Village in Uttar Pradesh, India

Gaderi is a village in Mainpuri block of Mainpuri district, Uttar Pradesh. As of 2011, it has a population of 3,690, in 620 households.

== Demographics ==
As of 2011, Gaderi had a population of 3,690, in 620 households. This population was 53.4% male (1,971) and 46.6% female (1,719). The 0-6 age group numbered 522 (276 male and 246 female), or 14.1% of the total population. 938 residents were members of Scheduled Castes, or 25.4% of the total.

The 1981 census recorded Gaderi as having a population of 1,834 people, in 318 households.
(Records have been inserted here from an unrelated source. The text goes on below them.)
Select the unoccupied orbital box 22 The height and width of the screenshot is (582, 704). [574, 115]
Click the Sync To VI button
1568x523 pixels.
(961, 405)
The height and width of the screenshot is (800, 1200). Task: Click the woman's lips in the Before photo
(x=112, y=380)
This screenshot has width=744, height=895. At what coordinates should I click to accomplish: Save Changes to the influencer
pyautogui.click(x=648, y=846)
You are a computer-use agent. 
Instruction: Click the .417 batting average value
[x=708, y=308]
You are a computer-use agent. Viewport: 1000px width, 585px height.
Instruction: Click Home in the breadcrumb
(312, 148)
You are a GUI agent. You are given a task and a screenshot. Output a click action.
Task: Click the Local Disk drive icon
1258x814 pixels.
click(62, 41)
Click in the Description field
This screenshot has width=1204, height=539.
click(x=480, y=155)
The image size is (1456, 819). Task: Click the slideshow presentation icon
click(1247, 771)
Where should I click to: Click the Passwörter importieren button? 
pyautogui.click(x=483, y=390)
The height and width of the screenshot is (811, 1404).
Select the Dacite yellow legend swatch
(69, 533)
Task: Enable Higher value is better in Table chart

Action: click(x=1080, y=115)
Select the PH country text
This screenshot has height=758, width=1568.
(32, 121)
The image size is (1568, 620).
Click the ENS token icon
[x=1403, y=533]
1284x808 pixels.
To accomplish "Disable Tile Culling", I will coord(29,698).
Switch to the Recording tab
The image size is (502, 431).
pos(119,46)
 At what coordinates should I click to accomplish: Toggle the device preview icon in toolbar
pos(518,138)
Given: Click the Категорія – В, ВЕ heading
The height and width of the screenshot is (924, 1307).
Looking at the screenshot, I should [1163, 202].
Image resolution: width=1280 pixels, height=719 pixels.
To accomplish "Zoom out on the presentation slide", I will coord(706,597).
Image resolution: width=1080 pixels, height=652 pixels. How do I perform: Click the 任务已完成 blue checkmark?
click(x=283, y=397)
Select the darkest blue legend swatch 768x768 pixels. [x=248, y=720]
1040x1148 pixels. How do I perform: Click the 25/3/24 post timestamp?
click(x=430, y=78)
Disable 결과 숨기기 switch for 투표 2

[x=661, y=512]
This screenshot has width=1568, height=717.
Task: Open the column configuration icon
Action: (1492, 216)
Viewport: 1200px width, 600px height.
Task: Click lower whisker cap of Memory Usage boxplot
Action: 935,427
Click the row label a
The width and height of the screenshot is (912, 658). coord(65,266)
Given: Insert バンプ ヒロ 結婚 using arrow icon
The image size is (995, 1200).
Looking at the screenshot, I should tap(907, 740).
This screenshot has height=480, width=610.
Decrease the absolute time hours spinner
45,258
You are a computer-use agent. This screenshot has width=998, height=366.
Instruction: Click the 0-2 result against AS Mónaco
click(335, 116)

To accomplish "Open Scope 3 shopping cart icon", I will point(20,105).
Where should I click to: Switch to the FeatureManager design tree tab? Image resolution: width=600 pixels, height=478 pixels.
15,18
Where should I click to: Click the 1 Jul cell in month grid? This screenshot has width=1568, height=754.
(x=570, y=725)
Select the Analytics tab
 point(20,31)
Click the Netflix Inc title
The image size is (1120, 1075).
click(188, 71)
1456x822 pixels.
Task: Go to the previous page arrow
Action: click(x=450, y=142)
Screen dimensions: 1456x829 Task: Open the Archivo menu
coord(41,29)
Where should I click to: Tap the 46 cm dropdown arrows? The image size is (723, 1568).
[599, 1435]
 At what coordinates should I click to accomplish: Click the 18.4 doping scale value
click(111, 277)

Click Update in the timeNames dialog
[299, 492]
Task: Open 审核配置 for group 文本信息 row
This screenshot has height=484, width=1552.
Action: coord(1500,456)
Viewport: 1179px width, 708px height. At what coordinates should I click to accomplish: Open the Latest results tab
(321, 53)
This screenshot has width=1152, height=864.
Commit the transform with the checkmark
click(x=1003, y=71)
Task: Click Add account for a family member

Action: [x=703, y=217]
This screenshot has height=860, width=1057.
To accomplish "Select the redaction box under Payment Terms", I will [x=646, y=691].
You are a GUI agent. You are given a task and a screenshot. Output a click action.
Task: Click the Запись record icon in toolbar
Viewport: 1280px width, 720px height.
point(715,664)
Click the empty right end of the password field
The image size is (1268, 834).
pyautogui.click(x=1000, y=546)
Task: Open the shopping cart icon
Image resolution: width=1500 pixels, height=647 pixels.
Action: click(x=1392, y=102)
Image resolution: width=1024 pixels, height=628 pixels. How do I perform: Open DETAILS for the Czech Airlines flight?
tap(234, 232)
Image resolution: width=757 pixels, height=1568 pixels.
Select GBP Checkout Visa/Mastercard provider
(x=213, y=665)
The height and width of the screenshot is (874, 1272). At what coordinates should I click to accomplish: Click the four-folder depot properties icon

The 1961 census recorded Gaderi as comprising 5 hamlets, with a total population of 1,261 people (692 male and 569 female), in 223 households and 167 physical houses. The area of the village was given as 1,924 acres.

== Infrastructure ==
As of 2011, Gaderi had 1 primary school; it did not have any healthcare facilities. Drinking water was provided by hand pump and tube well/borehole; there were no public toilets. The village had a post office but no public library; there was at least some access to electricity for all purposes. Streets were made of both kachcha and pakka materials.